Considering all the previous Lincoln biopics, A.J. Edwards’s The Better Angels is another creature entirely. As certain as there’s black and white — and we should mention that the film is shot entirely in black-and-white — it’s about a 13-year-old Abe without ever really mentioning the lad’s name. It would be unfair to callBetter Angels plotless, though it unfurls in arcane wisps and etherial shards that you really can’t call linear. But through Edwards’ careful guidance, the flick still manages to paint a visceral and comprehensive collage. One might label it a historical record in dreams, something that the trippy visualist Terrence Malick (Days of Heaven, The Tree of Life) made an art form, and, interestingly enough, he’s one of the film’s producers and worked with Edwards on To the Wonder.  

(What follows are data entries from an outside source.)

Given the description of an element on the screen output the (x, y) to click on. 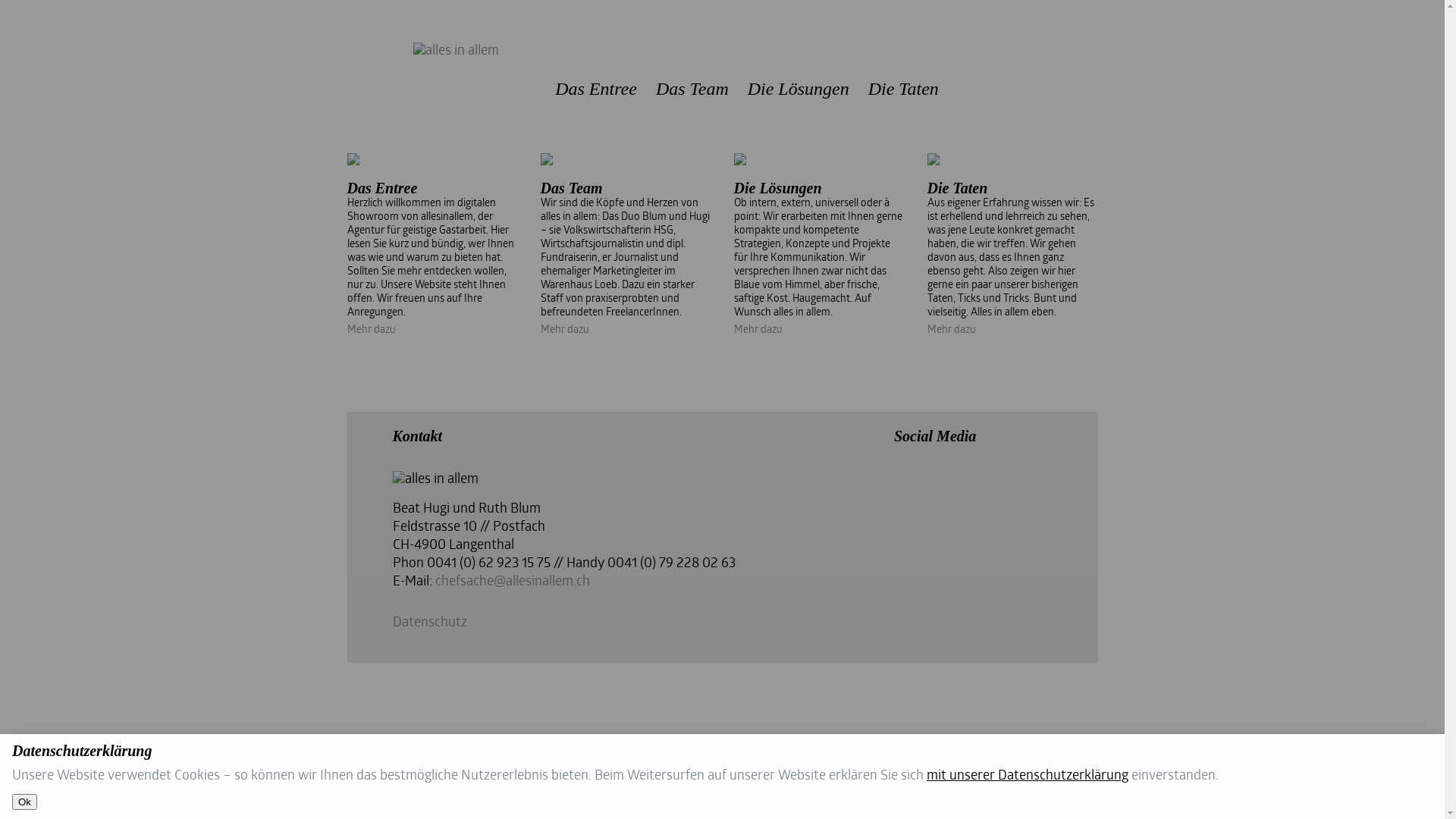
Mehr dazu Element type: text (563, 329)
Das Team Element type: text (691, 88)
Ok Element type: text (24, 801)
Mehr dazu Element type: text (758, 329)
Mehr dazu Element type: text (950, 329)
chefsache@allesinallem.ch Element type: text (512, 581)
Das Entree Element type: text (596, 88)
Mehr dazu Element type: text (371, 329)
Datenschutz Element type: text (429, 622)
Die Taten Element type: text (903, 88)
Given the description of an element on the screen output the (x, y) to click on. 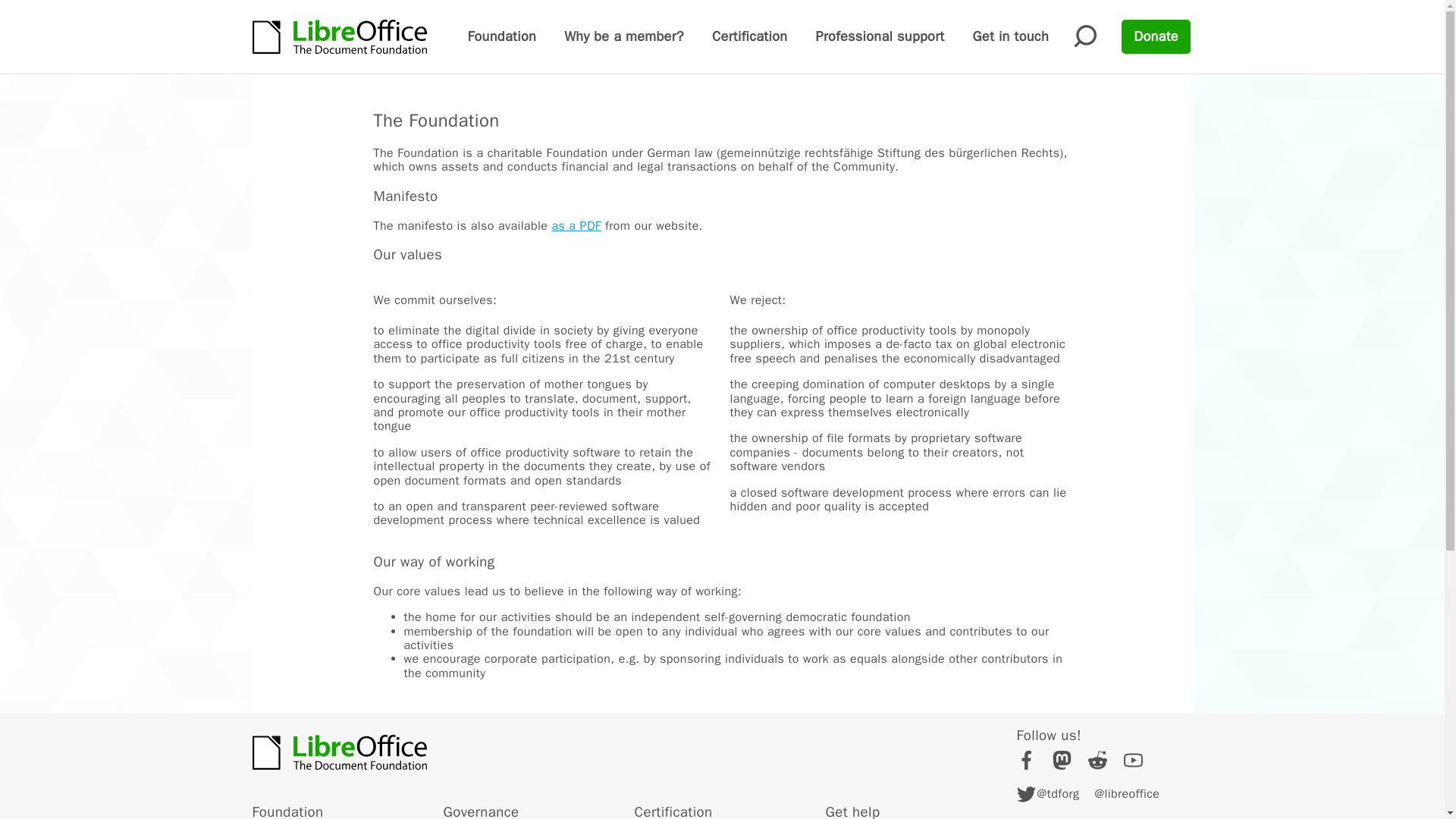
Donate (1156, 36)
TDF Manifesto (576, 225)
LibreOffice (338, 751)
Professional support (879, 36)
LibreOffice (338, 36)
Why be a member? (624, 36)
Foundation (501, 36)
Certification (749, 36)
as a PDF (576, 225)
Get in touch (1010, 36)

The Better Angels begins with a quick shot of the Lincoln Memorial in Washington, and with it we get a heavy gruff Kentucky drawl from Lincoln’s last surviving cousin, Dennis Hanks (Cameron Mitchell Williams), who lived with the young Abe (Braydon Denney) and his family for over a decade after his family perished. Then we’re transported to the bucolic woods, circa 1817 when the Lincolns moved from Kentucky to Indiana, with tall, sparsely-leafed trees that visually allow the potency of the late autumn sun to be captured on film. The slow pontificating voice-overs and tight focus on nature busy away as quiet business unfurls like a black-and-white extract from Malick’s New World 2005. The influences of the senior filmmaker are undeniable.

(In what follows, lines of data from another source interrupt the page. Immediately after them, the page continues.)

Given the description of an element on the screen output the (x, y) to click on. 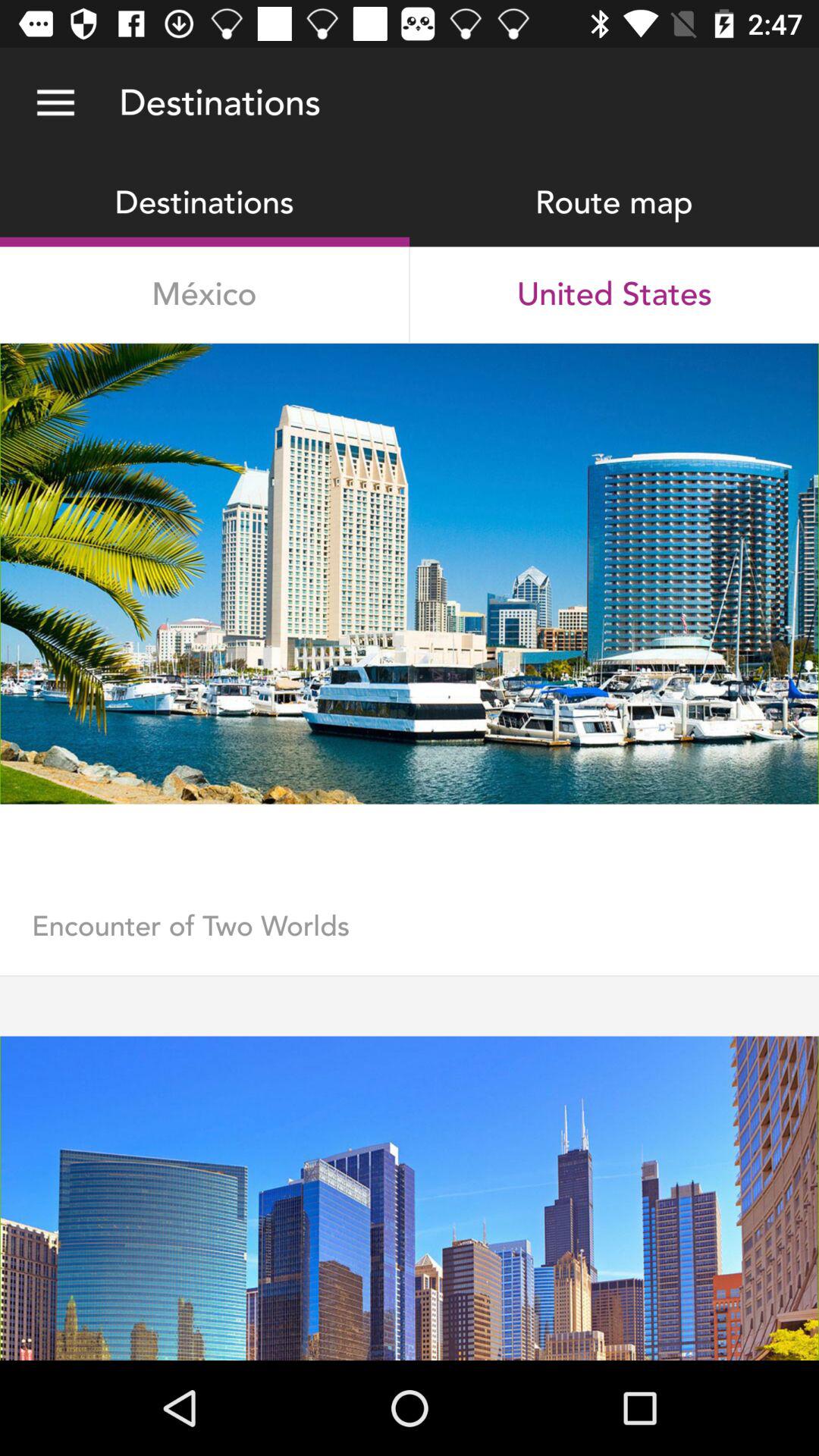
choose the item above destinations icon (55, 103)
Given the description of an element on the screen output the (x, y) to click on. 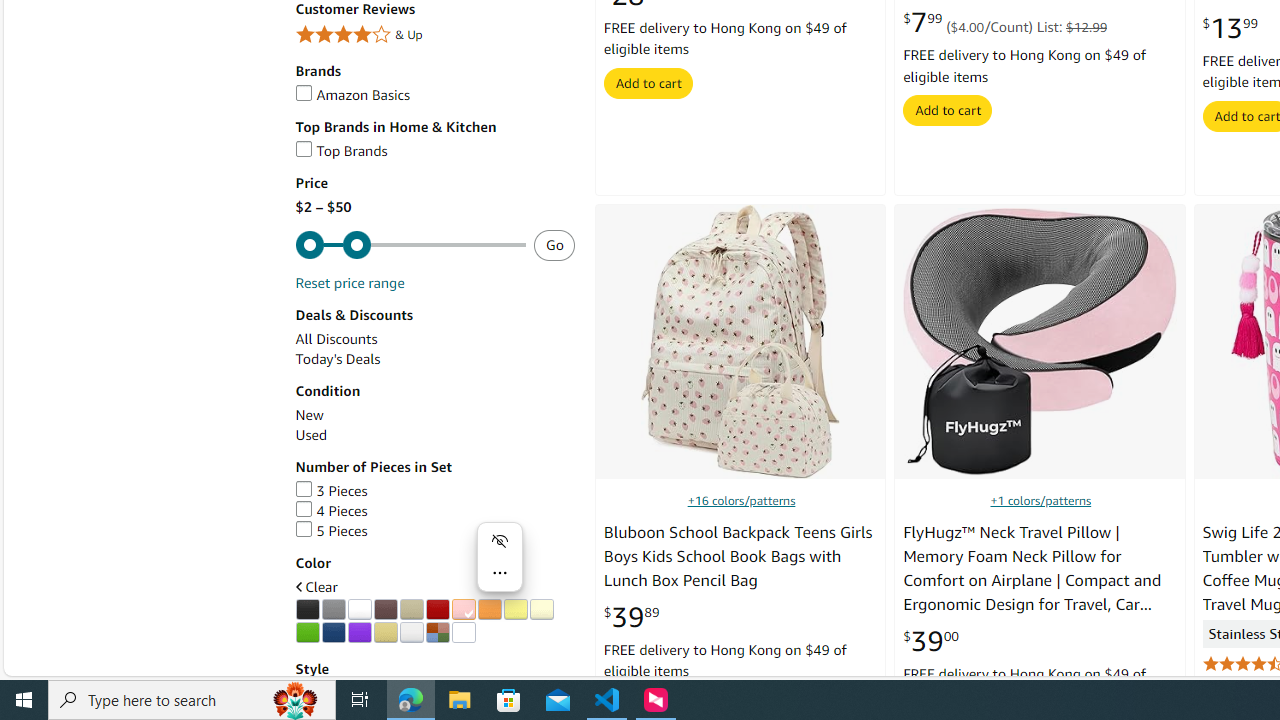
Silver (411, 632)
Gold (385, 632)
Used (434, 435)
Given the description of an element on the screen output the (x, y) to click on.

The film’s overall binding theme, underlined by the title and Lincoln’s well known snippet, “All that I am or hope to be, I owe to my angel mother,” places a square onus upon Abe’s mom (indie darling Brit Marling). She’s angelic to nearly an idyllic degree, giving and warm, uneducated and open, and fully aware of the seeds of something more within her son. But with such build up of the bond between mother and 10-year-old son, things suddenly go poof. The Lincolns, as history has it, are poisoned by tainted cow’s milk and fall ill. After a nightmarish sequence worthy ofJacob’s Ladder, Nancy Lincoln dies. The film’s barely begun and the motif seems irreparably fractured — unless all the celestial hype is intended to be Nancy shining down on the young Abe?

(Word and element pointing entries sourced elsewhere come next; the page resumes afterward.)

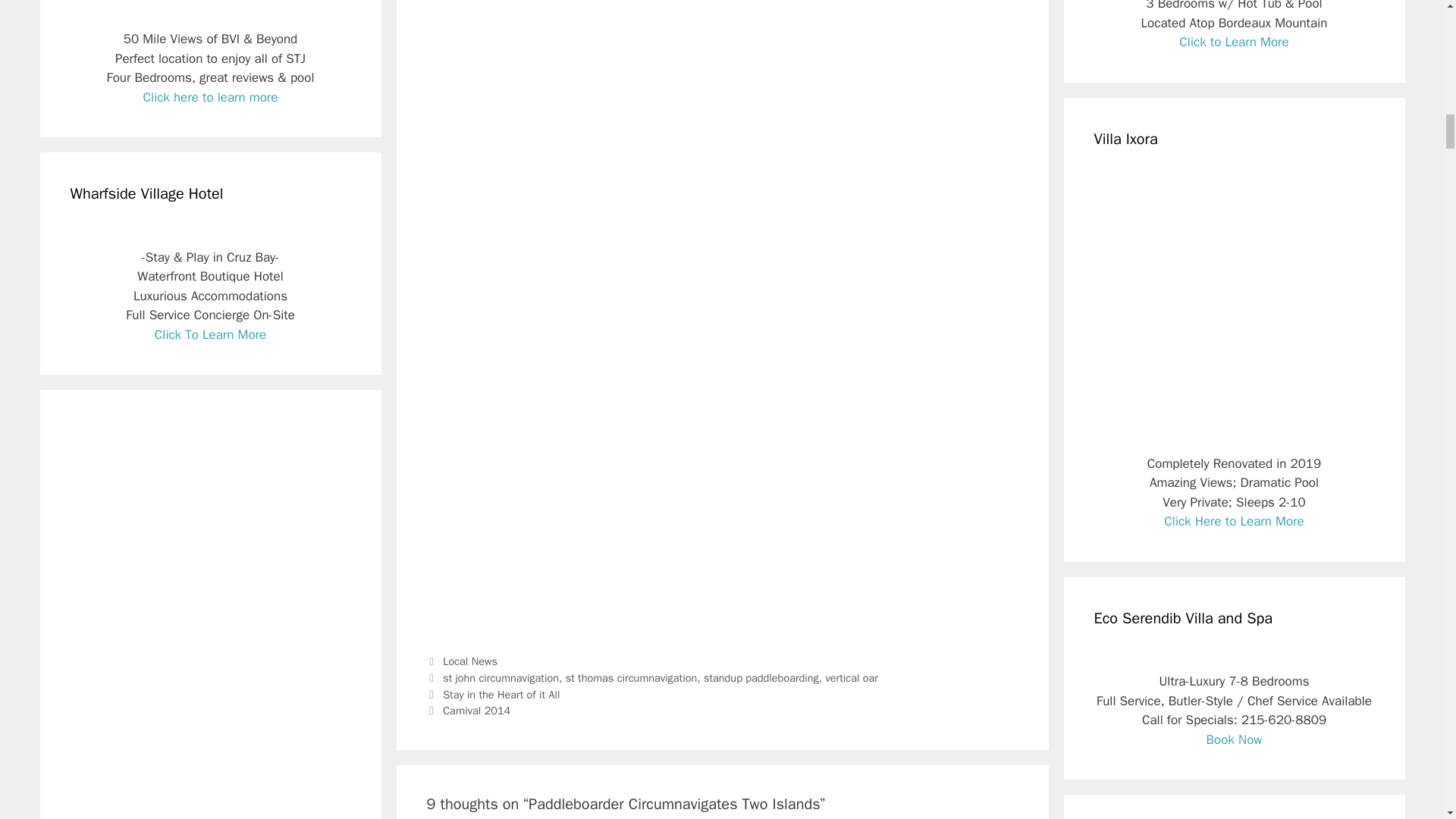
Local News (469, 661)
Carnival 2014 (476, 710)
st thomas circumnavigation (631, 677)
Next (468, 710)
Stay in the Heart of it All (500, 694)
standup paddleboarding (760, 677)
Advertisement (553, 288)
vertical oar (851, 677)
Advertisement (721, 526)
Previous (492, 694)
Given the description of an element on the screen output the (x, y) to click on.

Abe’s father Tom (Jason Clarke, the blue eyed torturer in Zero Dark Thirty), stern and focused, returns to Kentucky to garner a new wife (Diane Kruger), who in terms of Abe, fills the same role, wandering the woods and attempting to answer questions about the universe and the nature of man. She too holds the boy with regard, much to the chagrin of Abe’s new stepbrothers. The film hints that there was much debate over the merits of the young and tacit Abe. One of his supporters, the local school teacher Mr. Crawford (Wes Bentley), notices the young Lincoln’s greatness. And despite a somewhat apathetic Tom, Abe’s father also senses the future president’s eminence. But the odd little stumbling block within Better Angels is that all this praise of promise and prowess heaped upon little Abe comes foisted through narration and not felt through Edwards’s vignettes of vaporous prose and shadowy imagery.

Going one step further, Denney simply looks nothing like Lincoln, an unattractive man if there ever was one. The actor who plays the young icon looks something like a Calvin Klein model as he stands taut in his suspenders and ready to hold his own against a much bigger foe in a grapple. There’s no connection to the Lincoln that Lewis rendered or even Fonda. The bread crumbs from here to there are gone, eaten by marauding crows. The one scene that connects us back to the man honored in stone on the Potomac River, comes when Abe, on a walkabout of sorts, passes out at the base of a tree in the far woods and is awakened by a passing succession of shackled slaves. The low angle cinematography by Matthew J. Lloyd sends it home poignantly, but given Lincoln’s monumental sacrifice and historical gains, such alluring devices from Malick’s arsenal, feel twee and insincere, as if squeezing sustenance from a stone. The film’s end reflects its start within historical context and relativity. And despite the in between, which lingers as a beguiling experience, the broader scope is curious without provoking curiosity.